Despite being widely maligned in rheumatological circles as pro-inflammatory and destructive cytokines in various disease states, cytokines like TNF, IL6 and IL17 play critical roles in defence and repair to maintain normal health.
IL6 is important for tissue regeneration, repair and healing. It is therefore plausible that longterm inhibition of IL6 (eg to treat RA) in "at risk" patients may predispose to intestinal perforation.
"At risk" includes the elderly with impaired healing capacity, those on steroids with poor wound healing, and, of course, those with underlying intestinal diseases like diverticulitis.
The inadvertent use of anti-IL6 Tocilizumab in pregnancy did not appear to increase the risk of teratogenicity or miscarriage. Increased incidence of preterm labour might have been due to active RA disease rather than to drug effect.
The safety profile in pregnancy appears similar to that of the anti-TNFs reported in earlier post-marketing surveillance.
The current standard of care in RA is to make the diagnosis early, start the patient on MTX, escalate the dose according to clinical response and drug tolerability, and maybe combine with other conventional DMARDs if necessary. Only if clinical remission (CR) or low disease activity (LDA) cannot be achieved in a "reasonable time frame" (3-6 months?) would a targeted therapy be introduced.
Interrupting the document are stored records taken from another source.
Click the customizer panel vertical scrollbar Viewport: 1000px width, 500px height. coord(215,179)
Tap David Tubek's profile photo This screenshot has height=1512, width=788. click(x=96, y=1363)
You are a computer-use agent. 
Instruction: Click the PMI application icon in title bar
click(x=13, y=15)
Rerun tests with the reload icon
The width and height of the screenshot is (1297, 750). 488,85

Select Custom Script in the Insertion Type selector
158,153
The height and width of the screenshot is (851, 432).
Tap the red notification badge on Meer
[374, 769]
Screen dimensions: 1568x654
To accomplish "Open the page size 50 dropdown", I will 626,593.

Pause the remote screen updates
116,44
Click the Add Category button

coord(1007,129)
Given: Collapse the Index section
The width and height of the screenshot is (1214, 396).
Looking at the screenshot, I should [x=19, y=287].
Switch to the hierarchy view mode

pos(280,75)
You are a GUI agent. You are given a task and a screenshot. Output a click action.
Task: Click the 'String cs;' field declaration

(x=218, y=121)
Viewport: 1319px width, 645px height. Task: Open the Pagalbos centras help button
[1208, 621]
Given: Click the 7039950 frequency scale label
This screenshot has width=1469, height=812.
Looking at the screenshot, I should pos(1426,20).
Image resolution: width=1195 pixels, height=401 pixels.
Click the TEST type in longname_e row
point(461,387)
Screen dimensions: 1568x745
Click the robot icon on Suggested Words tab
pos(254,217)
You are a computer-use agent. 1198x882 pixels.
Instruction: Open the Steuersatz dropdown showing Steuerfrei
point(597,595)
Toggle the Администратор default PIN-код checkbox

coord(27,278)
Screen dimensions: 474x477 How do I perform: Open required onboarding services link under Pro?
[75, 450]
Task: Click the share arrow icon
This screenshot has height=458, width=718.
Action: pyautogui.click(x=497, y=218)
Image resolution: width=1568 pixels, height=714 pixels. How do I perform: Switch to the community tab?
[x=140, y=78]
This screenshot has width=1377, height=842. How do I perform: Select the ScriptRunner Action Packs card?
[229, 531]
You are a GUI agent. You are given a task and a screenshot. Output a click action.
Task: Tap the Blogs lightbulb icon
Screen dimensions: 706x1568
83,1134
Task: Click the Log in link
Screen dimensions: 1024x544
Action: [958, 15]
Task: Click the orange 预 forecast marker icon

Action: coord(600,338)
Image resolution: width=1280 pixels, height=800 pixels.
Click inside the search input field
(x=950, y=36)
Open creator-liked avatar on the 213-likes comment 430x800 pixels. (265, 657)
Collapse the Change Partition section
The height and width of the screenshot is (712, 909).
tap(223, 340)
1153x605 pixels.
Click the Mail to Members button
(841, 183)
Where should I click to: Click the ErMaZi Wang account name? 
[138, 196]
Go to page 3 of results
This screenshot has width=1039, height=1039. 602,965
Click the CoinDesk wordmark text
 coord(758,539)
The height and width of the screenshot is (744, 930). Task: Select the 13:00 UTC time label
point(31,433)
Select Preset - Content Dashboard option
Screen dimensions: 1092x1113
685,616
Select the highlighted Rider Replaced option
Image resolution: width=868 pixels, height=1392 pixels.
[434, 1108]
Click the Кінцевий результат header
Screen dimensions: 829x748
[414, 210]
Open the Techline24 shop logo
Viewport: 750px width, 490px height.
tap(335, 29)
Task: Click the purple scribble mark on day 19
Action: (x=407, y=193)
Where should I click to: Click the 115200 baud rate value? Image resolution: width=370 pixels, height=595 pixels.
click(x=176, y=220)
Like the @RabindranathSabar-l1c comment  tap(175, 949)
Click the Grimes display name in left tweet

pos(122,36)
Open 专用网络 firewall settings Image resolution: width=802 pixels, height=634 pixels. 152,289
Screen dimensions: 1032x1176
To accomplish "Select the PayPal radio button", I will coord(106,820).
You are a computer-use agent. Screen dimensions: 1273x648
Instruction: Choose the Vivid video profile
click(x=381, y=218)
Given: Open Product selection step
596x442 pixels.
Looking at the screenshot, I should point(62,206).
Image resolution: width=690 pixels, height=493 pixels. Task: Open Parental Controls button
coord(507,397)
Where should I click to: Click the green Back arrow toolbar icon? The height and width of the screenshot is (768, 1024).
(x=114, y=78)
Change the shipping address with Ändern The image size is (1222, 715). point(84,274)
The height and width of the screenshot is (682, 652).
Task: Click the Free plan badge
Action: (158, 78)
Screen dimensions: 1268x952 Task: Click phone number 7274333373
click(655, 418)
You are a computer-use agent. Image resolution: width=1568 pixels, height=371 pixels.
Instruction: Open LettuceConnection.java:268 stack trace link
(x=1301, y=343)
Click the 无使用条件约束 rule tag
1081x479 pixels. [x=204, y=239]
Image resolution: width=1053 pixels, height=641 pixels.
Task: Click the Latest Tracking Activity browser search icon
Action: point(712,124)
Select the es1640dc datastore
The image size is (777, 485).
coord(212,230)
Ultimately, regardless of what you start with, or what therapeutic switches or adjustments are made, as long as you stick with the tight-control-close-monitoring mantra of the day, almost everyone should achieve the target of CR or LDA at the end of 2 years of therapy.
So, are there any advantages to bringing on the costly biologics earlier for most patients? This and other trials (eg AVERT for Abatacept, BeSt for Infliximab, OPTIMA for Adalimumab) suggest so:
1) Tocilizumab monotherapy is better than MTX alone, and as good as combination with MTX in achieving remission. So if you tolerate MTX poorly, or are worried about MTX toxicity, Tocilizumab alone is your best choice;
2) Initial Tocilizumab use was associated with lesser structural damage (joint erosions), though the difference may not be clinically significant, and extrapolation of linear progression to eventual disability may be erroneous. But why risk more damage?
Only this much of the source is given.